> **TASK PROMPT**
Word for word, transcribe every line below.

> **RECORDED INFORMATION**
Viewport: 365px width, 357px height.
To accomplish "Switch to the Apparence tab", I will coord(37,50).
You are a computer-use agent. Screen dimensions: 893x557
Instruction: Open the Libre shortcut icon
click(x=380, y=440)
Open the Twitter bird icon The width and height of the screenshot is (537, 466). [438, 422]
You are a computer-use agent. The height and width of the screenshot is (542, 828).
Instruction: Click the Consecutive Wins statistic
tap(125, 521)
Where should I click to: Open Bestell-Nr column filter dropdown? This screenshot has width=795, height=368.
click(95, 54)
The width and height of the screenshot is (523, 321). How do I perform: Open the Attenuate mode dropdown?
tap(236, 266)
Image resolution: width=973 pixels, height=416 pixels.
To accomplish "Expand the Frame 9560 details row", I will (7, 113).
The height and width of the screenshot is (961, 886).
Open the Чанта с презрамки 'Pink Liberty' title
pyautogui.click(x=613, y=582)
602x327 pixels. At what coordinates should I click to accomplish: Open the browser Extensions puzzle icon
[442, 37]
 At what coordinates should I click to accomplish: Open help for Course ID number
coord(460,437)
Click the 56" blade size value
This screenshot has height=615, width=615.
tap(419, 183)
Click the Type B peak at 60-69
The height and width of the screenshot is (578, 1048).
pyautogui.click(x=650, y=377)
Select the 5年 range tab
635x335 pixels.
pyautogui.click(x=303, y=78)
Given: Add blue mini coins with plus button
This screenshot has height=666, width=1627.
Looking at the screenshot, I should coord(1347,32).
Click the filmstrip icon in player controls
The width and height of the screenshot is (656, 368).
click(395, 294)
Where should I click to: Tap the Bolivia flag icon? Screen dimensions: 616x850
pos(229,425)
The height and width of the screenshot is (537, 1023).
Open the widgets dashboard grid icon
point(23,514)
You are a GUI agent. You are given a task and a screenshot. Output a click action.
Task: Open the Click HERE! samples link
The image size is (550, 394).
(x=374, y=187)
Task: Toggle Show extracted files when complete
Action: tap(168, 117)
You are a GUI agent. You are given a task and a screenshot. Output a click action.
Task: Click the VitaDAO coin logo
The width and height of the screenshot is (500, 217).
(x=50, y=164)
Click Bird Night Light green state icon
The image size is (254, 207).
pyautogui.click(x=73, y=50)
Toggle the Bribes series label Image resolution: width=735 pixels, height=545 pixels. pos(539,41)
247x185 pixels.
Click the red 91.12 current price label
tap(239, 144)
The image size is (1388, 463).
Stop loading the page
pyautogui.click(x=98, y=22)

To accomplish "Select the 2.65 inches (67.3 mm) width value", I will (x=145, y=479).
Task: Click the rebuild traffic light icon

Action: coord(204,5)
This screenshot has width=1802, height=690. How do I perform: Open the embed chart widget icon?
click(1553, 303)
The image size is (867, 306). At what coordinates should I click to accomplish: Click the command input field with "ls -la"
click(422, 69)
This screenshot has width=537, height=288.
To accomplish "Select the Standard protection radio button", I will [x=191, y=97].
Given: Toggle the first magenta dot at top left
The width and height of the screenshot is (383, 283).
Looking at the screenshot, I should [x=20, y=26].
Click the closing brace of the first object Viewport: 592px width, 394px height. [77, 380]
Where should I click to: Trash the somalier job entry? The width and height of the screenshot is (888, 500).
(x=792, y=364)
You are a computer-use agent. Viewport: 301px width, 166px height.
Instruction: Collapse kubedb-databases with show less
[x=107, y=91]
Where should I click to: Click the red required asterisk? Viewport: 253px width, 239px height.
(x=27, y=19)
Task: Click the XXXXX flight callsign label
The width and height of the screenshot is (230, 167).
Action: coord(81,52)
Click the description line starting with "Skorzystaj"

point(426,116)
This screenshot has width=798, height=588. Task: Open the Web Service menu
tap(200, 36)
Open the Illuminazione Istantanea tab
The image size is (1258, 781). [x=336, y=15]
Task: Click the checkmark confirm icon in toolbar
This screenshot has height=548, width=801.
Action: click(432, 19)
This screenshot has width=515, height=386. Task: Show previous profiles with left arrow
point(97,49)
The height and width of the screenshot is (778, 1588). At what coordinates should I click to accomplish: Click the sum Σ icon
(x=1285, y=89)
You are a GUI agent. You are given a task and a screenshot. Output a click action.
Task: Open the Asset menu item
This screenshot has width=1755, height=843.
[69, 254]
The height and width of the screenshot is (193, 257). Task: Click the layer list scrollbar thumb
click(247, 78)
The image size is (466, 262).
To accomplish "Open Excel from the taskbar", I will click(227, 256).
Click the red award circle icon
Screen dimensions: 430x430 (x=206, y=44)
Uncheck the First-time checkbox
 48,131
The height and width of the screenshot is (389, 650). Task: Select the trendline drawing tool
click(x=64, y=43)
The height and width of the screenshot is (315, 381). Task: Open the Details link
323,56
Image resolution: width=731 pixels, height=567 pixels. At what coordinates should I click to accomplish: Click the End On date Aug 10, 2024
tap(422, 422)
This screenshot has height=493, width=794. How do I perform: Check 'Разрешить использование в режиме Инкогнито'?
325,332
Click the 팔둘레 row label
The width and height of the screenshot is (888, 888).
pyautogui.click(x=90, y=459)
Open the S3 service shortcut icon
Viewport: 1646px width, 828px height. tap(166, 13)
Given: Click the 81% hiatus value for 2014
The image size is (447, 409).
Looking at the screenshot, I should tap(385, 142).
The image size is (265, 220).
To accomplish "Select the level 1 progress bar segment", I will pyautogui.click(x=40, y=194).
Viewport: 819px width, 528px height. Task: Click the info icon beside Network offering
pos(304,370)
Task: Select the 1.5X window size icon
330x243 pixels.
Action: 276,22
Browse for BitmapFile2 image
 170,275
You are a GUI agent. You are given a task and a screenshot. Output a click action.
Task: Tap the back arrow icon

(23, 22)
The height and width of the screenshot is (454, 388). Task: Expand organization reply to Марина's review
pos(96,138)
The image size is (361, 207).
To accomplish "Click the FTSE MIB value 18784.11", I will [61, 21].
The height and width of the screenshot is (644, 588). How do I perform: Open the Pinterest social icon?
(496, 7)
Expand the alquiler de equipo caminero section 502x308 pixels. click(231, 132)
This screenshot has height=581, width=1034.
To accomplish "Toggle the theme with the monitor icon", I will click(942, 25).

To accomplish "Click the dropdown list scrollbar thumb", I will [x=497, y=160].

> **WRITTEN SOLUTION**
Viewport: 365px width, 357px height.
To accomplish "Switch to the Apparence tab", I will coord(37,50).
You are a computer-use agent. Screen dimensions: 893x557
Instruction: Open the Libre shortcut icon
click(x=380, y=440)
Open the Twitter bird icon The width and height of the screenshot is (537, 466). [438, 422]
You are a computer-use agent. The height and width of the screenshot is (542, 828).
Instruction: Click the Consecutive Wins statistic
tap(125, 521)
Where should I click to: Open Bestell-Nr column filter dropdown? This screenshot has width=795, height=368.
click(95, 54)
The width and height of the screenshot is (523, 321). How do I perform: Open the Attenuate mode dropdown?
tap(236, 266)
Image resolution: width=973 pixels, height=416 pixels.
To accomplish "Expand the Frame 9560 details row", I will (7, 113).
The height and width of the screenshot is (961, 886).
Open the Чанта с презрамки 'Pink Liberty' title
pyautogui.click(x=613, y=582)
602x327 pixels. At what coordinates should I click to accomplish: Open the browser Extensions puzzle icon
[442, 37]
 At what coordinates should I click to accomplish: Open help for Course ID number
coord(460,437)
Click the 56" blade size value
This screenshot has height=615, width=615.
tap(419, 183)
Click the Type B peak at 60-69
The height and width of the screenshot is (578, 1048).
pyautogui.click(x=650, y=377)
Select the 5年 range tab
635x335 pixels.
pyautogui.click(x=303, y=78)
Given: Add blue mini coins with plus button
This screenshot has height=666, width=1627.
Looking at the screenshot, I should coord(1347,32).
Click the filmstrip icon in player controls
The width and height of the screenshot is (656, 368).
click(395, 294)
Where should I click to: Tap the Bolivia flag icon? Screen dimensions: 616x850
pos(229,425)
The height and width of the screenshot is (537, 1023).
Open the widgets dashboard grid icon
point(23,514)
You are a GUI agent. You are given a task and a screenshot. Output a click action.
Task: Open the Click HERE! samples link
The image size is (550, 394).
(x=374, y=187)
Task: Toggle Show extracted files when complete
Action: tap(168, 117)
You are a GUI agent. You are given a task and a screenshot. Output a click action.
Task: Click the VitaDAO coin logo
The width and height of the screenshot is (500, 217).
(x=50, y=164)
Click Bird Night Light green state icon
The image size is (254, 207).
pyautogui.click(x=73, y=50)
Toggle the Bribes series label Image resolution: width=735 pixels, height=545 pixels. pos(539,41)
247x185 pixels.
Click the red 91.12 current price label
tap(239, 144)
The image size is (1388, 463).
Stop loading the page
pyautogui.click(x=98, y=22)

To accomplish "Select the 2.65 inches (67.3 mm) width value", I will (x=145, y=479).
Task: Click the rebuild traffic light icon

Action: coord(204,5)
This screenshot has width=1802, height=690. How do I perform: Open the embed chart widget icon?
click(1553, 303)
The image size is (867, 306). At what coordinates should I click to accomplish: Click the command input field with "ls -la"
click(422, 69)
This screenshot has width=537, height=288.
To accomplish "Select the Standard protection radio button", I will [x=191, y=97].
Given: Toggle the first magenta dot at top left
The width and height of the screenshot is (383, 283).
Looking at the screenshot, I should [x=20, y=26].
Click the closing brace of the first object Viewport: 592px width, 394px height. [77, 380]
Where should I click to: Trash the somalier job entry? The width and height of the screenshot is (888, 500).
(x=792, y=364)
You are a computer-use agent. Viewport: 301px width, 166px height.
Instruction: Collapse kubedb-databases with show less
[x=107, y=91]
Where should I click to: Click the red required asterisk? Viewport: 253px width, 239px height.
(x=27, y=19)
Task: Click the XXXXX flight callsign label
The width and height of the screenshot is (230, 167).
Action: coord(81,52)
Click the description line starting with "Skorzystaj"

point(426,116)
This screenshot has width=798, height=588. Task: Open the Web Service menu
tap(200, 36)
Open the Illuminazione Istantanea tab
The image size is (1258, 781). [x=336, y=15]
Task: Click the checkmark confirm icon in toolbar
This screenshot has height=548, width=801.
Action: click(432, 19)
This screenshot has width=515, height=386. Task: Show previous profiles with left arrow
point(97,49)
The height and width of the screenshot is (778, 1588). At what coordinates should I click to accomplish: Click the sum Σ icon
(x=1285, y=89)
You are a GUI agent. You are given a task and a screenshot. Output a click action.
Task: Open the Asset menu item
This screenshot has width=1755, height=843.
[69, 254]
The height and width of the screenshot is (193, 257). Task: Click the layer list scrollbar thumb
click(247, 78)
The image size is (466, 262).
To accomplish "Open Excel from the taskbar", I will click(227, 256).
Click the red award circle icon
Screen dimensions: 430x430 (x=206, y=44)
Uncheck the First-time checkbox
 48,131
The height and width of the screenshot is (389, 650). Task: Select the trendline drawing tool
click(x=64, y=43)
The height and width of the screenshot is (315, 381). Task: Open the Details link
323,56
Image resolution: width=731 pixels, height=567 pixels. At what coordinates should I click to accomplish: Click the End On date Aug 10, 2024
tap(422, 422)
This screenshot has height=493, width=794. How do I perform: Check 'Разрешить использование в режиме Инкогнито'?
325,332
Click the 팔둘레 row label
The width and height of the screenshot is (888, 888).
pyautogui.click(x=90, y=459)
Open the S3 service shortcut icon
Viewport: 1646px width, 828px height. tap(166, 13)
Given: Click the 81% hiatus value for 2014
The image size is (447, 409).
Looking at the screenshot, I should tap(385, 142).
The image size is (265, 220).
To accomplish "Select the level 1 progress bar segment", I will pyautogui.click(x=40, y=194).
Viewport: 819px width, 528px height. Task: Click the info icon beside Network offering
pos(304,370)
Task: Select the 1.5X window size icon
330x243 pixels.
Action: 276,22
Browse for BitmapFile2 image
 170,275
You are a GUI agent. You are given a task and a screenshot. Output a click action.
Task: Tap the back arrow icon

(23, 22)
The height and width of the screenshot is (454, 388). Task: Expand organization reply to Марина's review
pos(96,138)
The image size is (361, 207).
To accomplish "Click the FTSE MIB value 18784.11", I will [61, 21].
The height and width of the screenshot is (644, 588). How do I perform: Open the Pinterest social icon?
(496, 7)
Expand the alquiler de equipo caminero section 502x308 pixels. click(231, 132)
This screenshot has height=581, width=1034.
To accomplish "Toggle the theme with the monitor icon", I will click(942, 25).

To accomplish "Click the dropdown list scrollbar thumb", I will [x=497, y=160].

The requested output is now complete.